Best known for his ‘Bad Science’ column in ‘The Guardian’, Ben Goldacre started a new role last March at Oxford University’s Centre for Evidence Based Medicine.

He wants to use a new ‘evidence based medicine data lab’ to build a range of NHS data tools, with help from a £500,000 funding grant.

“I have been reasonably successful with academic funding, but it seems to me there’s a structural problem with the way we fund activity in healthcare,” he says.

“There are funds in place for very straightforward, obvious academic work where the end product is an academic paper in a journal read by a small number of people. But when you try to use your academic skills to put data into action in the real world there aren’t really any funding streams available.

“That’s why we urgently need a fund, just the same as for academic research; a competitive fund where coders collaborating with academics can apply for funding to build functioning live data tools for the NHS – as there’s no point sharing data if it sits there unused.”

OpenPrescribing.net

His most recent project, OpenPrescribing.net, is an example of the impact that a relatively a small investment – £50,000 in this case – can have in terms of making publicly available data truly accessible to people.

It is a new tool that enables users to quickly anaylse the huge GP datasets published by the Health and Social Care Information Centre. Goldacre says it is a great example of what can be achieved when academics and coders work together on innovate, real-life data tools targeted at the NHS.

He argues that tools like OpenPrescribing save people a lot of wasted time trying to use spreadsheets and other cumbersome methods to produce reports.

“I believe humans should do what humans are good at and we should automate anything that can be automated. That’s what OpenPrescribing sets out to do,” he tells Digital Health.

The push for open data

The regular publication of government-held data, for free, and in machine readable form, is something open data campaigners and media supporters such as The Guardian have been pushing for a number of years.

Recent governments have embraced the idea, launching the open data website data.gov.uk in 2010 and encouraging the release of data sets as a way of boosting transparency and growing the economy.

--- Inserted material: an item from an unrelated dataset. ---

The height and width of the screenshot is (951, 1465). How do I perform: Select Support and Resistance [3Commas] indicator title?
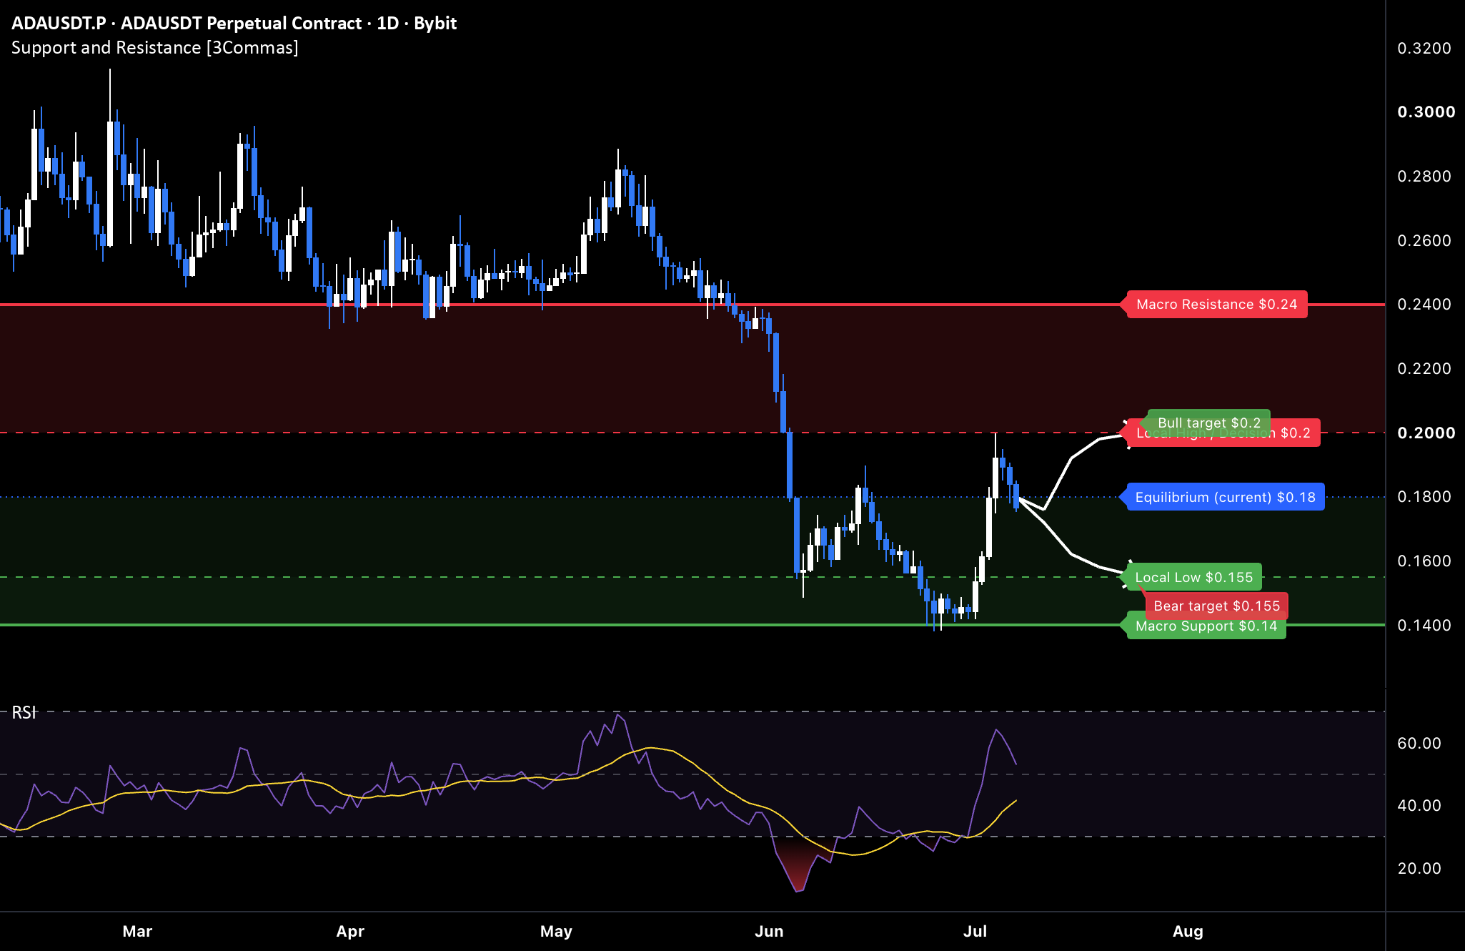point(155,48)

On the one hand, the idea is that open data can be used by campaigners, public bodies and charities to approach problems in new ways while, on the other, it can be used by entrepreneurs and small companies to deliver new tools and to charge for support and services.

In the NHS, the transparency agenda has resulted in the publication of outcomes data for physicians and ratings data for all GPs in England, among other examples.

But the open data movement has failed to gain significant traction (despite, or perhaps because of, the existence of well-established companies delivering proprietary business intelligence, risk management, data and analysis services to commissioning bodies).

The Health and Social Care Information Centre has also been releasing GP practice-level prescribing data every month since September 2011, in line with the government’s open data agenda.

While this is all very important and a good first step, Goldacre argues that if you do not have an ecosystem of tools around using that data, it is ultimately “meaningless.”

The GP prescribing dataset, for example, amounts to 100GB and there are around four million rows for each file, making analysing it time consuming and challenging. Hence the need for a system to produce useful tools for using this and similar data releases.

Open data open source

Goldacre explains how the open source agile development approach taken by the developers of OpenPrescribing has already paid dividends by getting other people to invest their time, free of charge.

When first launched, there were complaints from people that it was missing data from Wales. He replied to this criticism on Twitter, saying it would take about 20 days of coding to import the data, which was available but in a slightly different format to the data in England, and this work was not funded.

In response, a coder used his own time to rework the code and the methods necessary to import the Welsh data. “That’s a really interesting illustration of the non-commercial approach that can be taken using open data and software,” Goldacre explains.

The creation of a prototype also got a reaction in Scotland, where tweeters questioned why similar data was not available for Scottish GPs. Goldacre says he had approached NHS Scotland about releasing their prescribing data and was told it would not be done.

However, when a Scottish journalist got a hold of the story and ran it in the Sunday Express, NHS Scotland “saw the writing on the wall” and announced that the data would be released by this April.

“That’s the value of it being an agile produced working tool: getting it out there, getting it used and getting feedback about how to drive forward quality,” Goldacre argues.

“One of the really valuable things about developing an open access tool that anyone can use is that you can empower all of these people who aren’t in a formal senior role in a CCG or CSU [commissioning support unit] but are really interested in engaging with data.

“Those people are our best allies for getting better use of data in healthcare.”